Onion Lake First Nation Chief Wallace Fox in 2014. An unreleased report upheld the Onion Lake Cree's contention that the Lower Athabasca Regional Plan has no measures to manage traditional land use.

EDMONTON – The Alberta government’s attempt to balance competing interests within the oilsands region has failed to protect aboriginal rights, lands and health from industrial development, says an unreleased report.

Instead, the document concludes the low Athabasca Regional Plan, which came into force this year, has been utilized by both industry and government to erode traditional land use in favour of monetary interests.

“What Alberta said hello would do and just what it actually did are very various things,” says the review panel report, obtained by The Canadian Press.

A government-appointed panel was struck in 2014 within provision in provincial law red carpet area First Nations complained the land use plan violated their treaty rights.

The inquiry report continues to be complete since July, but has not been released. Its findings are damning.

The panel will follow the Athabasca Chipewyan the plan doesn’t protect aboriginal culture. It concurred using the Mikisew Cree that business was handed priority over their constitutional rights.

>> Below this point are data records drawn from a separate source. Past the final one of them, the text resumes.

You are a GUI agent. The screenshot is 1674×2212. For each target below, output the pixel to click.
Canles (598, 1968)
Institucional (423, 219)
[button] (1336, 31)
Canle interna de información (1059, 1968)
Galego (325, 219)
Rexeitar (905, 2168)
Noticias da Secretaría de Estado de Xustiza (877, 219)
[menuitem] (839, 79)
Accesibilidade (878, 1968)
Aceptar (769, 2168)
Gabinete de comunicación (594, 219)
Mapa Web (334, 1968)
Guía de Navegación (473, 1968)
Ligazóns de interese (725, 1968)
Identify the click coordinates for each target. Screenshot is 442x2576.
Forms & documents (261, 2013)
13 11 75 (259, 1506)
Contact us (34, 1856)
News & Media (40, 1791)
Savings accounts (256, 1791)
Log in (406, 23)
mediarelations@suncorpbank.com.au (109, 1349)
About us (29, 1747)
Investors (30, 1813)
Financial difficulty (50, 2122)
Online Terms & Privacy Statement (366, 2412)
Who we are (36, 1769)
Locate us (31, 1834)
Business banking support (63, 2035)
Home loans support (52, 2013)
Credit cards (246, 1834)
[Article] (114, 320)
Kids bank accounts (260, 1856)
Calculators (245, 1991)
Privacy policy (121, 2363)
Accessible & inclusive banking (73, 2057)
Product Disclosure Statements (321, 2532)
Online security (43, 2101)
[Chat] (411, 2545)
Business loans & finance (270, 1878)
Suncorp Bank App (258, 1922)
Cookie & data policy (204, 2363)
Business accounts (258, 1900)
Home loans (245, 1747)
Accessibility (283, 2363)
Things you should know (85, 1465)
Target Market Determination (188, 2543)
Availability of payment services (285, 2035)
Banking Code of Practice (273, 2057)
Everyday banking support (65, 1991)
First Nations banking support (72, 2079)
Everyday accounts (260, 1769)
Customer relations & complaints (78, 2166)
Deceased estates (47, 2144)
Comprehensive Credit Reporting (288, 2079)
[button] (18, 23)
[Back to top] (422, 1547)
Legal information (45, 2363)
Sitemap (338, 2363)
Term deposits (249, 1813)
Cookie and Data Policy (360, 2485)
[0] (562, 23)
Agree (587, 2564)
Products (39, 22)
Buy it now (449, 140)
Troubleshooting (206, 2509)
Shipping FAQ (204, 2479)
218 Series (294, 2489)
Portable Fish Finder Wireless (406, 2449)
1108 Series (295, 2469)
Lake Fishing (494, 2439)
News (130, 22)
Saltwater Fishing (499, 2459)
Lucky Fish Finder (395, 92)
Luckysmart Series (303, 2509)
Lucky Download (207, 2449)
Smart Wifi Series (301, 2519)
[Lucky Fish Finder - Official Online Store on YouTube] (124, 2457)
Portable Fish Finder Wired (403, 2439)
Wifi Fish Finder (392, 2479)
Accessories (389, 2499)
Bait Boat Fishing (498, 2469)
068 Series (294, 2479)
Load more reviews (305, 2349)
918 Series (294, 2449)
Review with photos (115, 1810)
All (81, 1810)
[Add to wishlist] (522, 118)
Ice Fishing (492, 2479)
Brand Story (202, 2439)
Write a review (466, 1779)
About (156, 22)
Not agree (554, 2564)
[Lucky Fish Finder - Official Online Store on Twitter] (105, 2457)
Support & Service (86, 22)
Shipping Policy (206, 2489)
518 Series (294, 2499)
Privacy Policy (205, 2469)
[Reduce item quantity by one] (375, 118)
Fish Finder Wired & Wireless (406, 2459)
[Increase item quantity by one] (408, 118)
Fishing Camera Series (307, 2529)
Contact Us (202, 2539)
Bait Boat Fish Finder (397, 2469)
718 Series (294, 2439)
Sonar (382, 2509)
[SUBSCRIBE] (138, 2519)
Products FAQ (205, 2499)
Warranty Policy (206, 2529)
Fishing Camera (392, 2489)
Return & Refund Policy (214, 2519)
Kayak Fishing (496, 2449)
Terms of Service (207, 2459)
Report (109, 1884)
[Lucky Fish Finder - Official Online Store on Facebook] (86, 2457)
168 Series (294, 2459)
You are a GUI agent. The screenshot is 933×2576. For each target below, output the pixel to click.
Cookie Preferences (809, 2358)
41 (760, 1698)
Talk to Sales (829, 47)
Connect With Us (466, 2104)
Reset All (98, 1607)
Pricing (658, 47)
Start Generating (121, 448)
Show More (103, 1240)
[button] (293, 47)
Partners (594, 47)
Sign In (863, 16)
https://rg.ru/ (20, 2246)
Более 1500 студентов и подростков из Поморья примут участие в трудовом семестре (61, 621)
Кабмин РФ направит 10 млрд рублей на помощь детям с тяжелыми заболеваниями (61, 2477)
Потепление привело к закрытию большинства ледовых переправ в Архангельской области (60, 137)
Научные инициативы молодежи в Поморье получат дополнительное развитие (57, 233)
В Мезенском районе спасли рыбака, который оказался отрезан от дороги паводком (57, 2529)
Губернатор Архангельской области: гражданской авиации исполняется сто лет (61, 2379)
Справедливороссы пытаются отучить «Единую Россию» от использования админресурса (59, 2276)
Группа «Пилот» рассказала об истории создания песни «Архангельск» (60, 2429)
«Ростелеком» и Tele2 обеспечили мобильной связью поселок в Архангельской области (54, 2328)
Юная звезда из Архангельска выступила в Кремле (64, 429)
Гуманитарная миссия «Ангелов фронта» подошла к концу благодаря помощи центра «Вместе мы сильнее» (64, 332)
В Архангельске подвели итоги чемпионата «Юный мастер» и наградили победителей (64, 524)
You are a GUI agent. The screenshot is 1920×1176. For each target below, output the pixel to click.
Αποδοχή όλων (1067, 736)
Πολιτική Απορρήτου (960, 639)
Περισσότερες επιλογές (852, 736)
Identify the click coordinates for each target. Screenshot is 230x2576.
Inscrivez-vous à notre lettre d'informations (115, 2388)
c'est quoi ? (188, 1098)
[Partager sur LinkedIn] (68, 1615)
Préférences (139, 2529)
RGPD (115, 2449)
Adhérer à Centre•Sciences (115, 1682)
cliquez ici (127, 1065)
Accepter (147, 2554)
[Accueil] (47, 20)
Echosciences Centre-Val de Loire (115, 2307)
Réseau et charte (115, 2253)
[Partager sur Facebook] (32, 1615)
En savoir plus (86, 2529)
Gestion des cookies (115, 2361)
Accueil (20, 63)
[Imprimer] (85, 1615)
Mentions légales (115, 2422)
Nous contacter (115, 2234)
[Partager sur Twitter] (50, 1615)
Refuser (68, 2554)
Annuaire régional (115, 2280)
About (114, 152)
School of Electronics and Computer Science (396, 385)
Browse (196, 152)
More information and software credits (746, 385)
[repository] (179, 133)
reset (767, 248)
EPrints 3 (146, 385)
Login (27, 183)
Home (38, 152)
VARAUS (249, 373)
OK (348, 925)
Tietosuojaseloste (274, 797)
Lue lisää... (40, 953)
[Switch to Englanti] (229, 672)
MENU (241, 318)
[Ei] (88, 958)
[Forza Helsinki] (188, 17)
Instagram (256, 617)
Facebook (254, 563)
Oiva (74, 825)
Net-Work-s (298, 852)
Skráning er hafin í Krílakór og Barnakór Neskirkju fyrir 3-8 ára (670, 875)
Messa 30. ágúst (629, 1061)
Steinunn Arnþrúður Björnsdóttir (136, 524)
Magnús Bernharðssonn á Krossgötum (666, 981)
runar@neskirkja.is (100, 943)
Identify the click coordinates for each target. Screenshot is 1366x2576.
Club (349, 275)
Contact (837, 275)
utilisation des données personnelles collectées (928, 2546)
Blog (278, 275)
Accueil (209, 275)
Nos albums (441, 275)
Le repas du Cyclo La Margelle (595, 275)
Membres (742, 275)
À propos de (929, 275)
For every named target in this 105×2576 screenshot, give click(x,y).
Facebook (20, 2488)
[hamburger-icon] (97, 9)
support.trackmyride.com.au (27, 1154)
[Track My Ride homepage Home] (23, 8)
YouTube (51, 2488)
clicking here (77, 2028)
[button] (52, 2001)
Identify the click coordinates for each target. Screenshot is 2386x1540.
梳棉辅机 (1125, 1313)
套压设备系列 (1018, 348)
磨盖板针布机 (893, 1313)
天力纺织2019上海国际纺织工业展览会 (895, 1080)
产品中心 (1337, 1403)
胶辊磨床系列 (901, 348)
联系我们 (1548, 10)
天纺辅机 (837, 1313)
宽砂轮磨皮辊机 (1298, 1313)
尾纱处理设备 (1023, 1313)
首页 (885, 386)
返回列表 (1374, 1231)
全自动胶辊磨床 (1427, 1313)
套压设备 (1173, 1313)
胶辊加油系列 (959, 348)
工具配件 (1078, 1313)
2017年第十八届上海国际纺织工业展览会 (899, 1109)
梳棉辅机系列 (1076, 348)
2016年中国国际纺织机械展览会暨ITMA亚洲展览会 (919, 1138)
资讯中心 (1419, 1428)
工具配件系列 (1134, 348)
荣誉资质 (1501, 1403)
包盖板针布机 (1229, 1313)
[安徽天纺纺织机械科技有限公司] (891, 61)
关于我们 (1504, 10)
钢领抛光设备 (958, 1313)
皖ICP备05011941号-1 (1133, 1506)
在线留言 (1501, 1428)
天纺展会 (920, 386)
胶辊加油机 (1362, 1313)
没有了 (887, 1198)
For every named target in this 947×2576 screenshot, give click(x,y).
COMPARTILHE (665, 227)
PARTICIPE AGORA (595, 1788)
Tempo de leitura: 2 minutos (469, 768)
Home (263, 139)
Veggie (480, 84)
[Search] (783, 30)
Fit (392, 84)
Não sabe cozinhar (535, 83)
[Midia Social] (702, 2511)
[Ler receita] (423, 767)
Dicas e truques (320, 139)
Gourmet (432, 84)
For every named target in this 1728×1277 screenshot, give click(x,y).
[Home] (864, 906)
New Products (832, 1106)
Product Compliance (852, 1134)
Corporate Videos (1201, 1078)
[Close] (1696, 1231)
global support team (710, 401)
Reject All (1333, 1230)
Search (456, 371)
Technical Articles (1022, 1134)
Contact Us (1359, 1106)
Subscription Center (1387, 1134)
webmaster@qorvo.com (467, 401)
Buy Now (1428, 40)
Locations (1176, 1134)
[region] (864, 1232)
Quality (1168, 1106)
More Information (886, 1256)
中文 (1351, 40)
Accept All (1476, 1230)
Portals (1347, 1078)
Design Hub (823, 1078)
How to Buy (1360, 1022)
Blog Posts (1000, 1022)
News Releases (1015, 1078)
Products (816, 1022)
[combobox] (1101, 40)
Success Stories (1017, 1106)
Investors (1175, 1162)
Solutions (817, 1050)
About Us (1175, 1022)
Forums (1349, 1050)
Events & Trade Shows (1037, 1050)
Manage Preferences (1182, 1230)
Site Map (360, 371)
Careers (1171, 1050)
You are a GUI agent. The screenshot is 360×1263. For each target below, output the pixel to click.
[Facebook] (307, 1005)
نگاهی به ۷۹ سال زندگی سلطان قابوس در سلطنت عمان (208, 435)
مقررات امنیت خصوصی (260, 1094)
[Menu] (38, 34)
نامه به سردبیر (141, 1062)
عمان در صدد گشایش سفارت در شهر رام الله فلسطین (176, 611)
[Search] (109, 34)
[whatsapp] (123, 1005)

The report says the Cold Lake First Nation is right the plan creates new conservation areas without reference to traditional use. It finds justified Fort McKay’s concerns the plan has few protection measures and no thresholds for action.

It upheld the Onion Lake Cree’s contention the plan has no measures to handle traditional land use.

And it agrees with Chipewyan Prairie Dene the Lower Athabasca Regional Plan continues to be turned against the groups it was meant to protect, eroding existing traditional use rights and blocking the creation of new areas for such use.

The panel discarded government arguments – made by the prior Progressive Conservative administration – that such issues were beyond the review’s jurisdiction.

“The review panel discovered that the Alberta argument … reduced the review panel’s role to some extent approaching absurdity,” it said.

The panel made several recommendations.